Material to process:
------------------------

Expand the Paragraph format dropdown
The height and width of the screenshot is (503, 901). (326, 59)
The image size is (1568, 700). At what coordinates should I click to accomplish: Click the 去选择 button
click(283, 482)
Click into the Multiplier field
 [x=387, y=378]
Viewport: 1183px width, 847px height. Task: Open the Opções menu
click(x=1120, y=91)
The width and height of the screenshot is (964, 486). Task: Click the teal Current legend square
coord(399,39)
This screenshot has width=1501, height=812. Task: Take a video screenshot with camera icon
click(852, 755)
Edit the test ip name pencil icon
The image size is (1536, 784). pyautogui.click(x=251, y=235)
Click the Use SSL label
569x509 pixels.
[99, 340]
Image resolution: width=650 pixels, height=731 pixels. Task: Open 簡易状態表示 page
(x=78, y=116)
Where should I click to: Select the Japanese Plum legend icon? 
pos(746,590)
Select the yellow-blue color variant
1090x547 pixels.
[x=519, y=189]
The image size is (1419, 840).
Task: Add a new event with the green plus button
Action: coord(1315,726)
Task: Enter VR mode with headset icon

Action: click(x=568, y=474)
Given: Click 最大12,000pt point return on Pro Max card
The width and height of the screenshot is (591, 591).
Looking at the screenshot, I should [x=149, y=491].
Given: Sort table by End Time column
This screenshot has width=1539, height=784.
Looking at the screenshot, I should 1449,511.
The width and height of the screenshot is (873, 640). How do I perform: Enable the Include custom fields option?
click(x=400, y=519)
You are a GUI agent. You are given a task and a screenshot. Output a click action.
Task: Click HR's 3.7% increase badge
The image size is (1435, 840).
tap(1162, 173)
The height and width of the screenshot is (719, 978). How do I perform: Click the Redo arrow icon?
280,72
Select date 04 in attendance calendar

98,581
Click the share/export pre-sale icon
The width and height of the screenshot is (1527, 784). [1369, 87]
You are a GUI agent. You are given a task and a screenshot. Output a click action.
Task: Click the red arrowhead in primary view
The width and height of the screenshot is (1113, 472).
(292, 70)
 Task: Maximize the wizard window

------------------------

Task goal:
Retype all of the items above without changing any character.

Expected output:
Expand the Paragraph format dropdown
The height and width of the screenshot is (503, 901). (326, 59)
The image size is (1568, 700). At what coordinates should I click to accomplish: Click the 去选择 button
click(283, 482)
Click into the Multiplier field
 [x=387, y=378]
Viewport: 1183px width, 847px height. Task: Open the Opções menu
click(x=1120, y=91)
The width and height of the screenshot is (964, 486). Task: Click the teal Current legend square
coord(399,39)
This screenshot has width=1501, height=812. Task: Take a video screenshot with camera icon
click(852, 755)
Edit the test ip name pencil icon
The image size is (1536, 784). pyautogui.click(x=251, y=235)
Click the Use SSL label
569x509 pixels.
[99, 340]
Image resolution: width=650 pixels, height=731 pixels. Task: Open 簡易状態表示 page
(x=78, y=116)
Where should I click to: Select the Japanese Plum legend icon? 
pos(746,590)
Select the yellow-blue color variant
1090x547 pixels.
[x=519, y=189]
The image size is (1419, 840).
Task: Add a new event with the green plus button
Action: coord(1315,726)
Task: Enter VR mode with headset icon

Action: click(x=568, y=474)
Given: Click 最大12,000pt point return on Pro Max card
The width and height of the screenshot is (591, 591).
Looking at the screenshot, I should [x=149, y=491].
Given: Sort table by End Time column
This screenshot has width=1539, height=784.
Looking at the screenshot, I should 1449,511.
The width and height of the screenshot is (873, 640). How do I perform: Enable the Include custom fields option?
click(x=400, y=519)
You are a GUI agent. You are given a task and a screenshot. Output a click action.
Task: Click HR's 3.7% increase badge
The image size is (1435, 840).
tap(1162, 173)
The height and width of the screenshot is (719, 978). How do I perform: Click the Redo arrow icon?
280,72
Select date 04 in attendance calendar

98,581
Click the share/export pre-sale icon
The width and height of the screenshot is (1527, 784). [1369, 87]
You are a GUI agent. You are given a task and a screenshot. Output a click action.
Task: Click the red arrowhead in primary view
The width and height of the screenshot is (1113, 472).
(292, 70)
 Task: Maximize the wizard window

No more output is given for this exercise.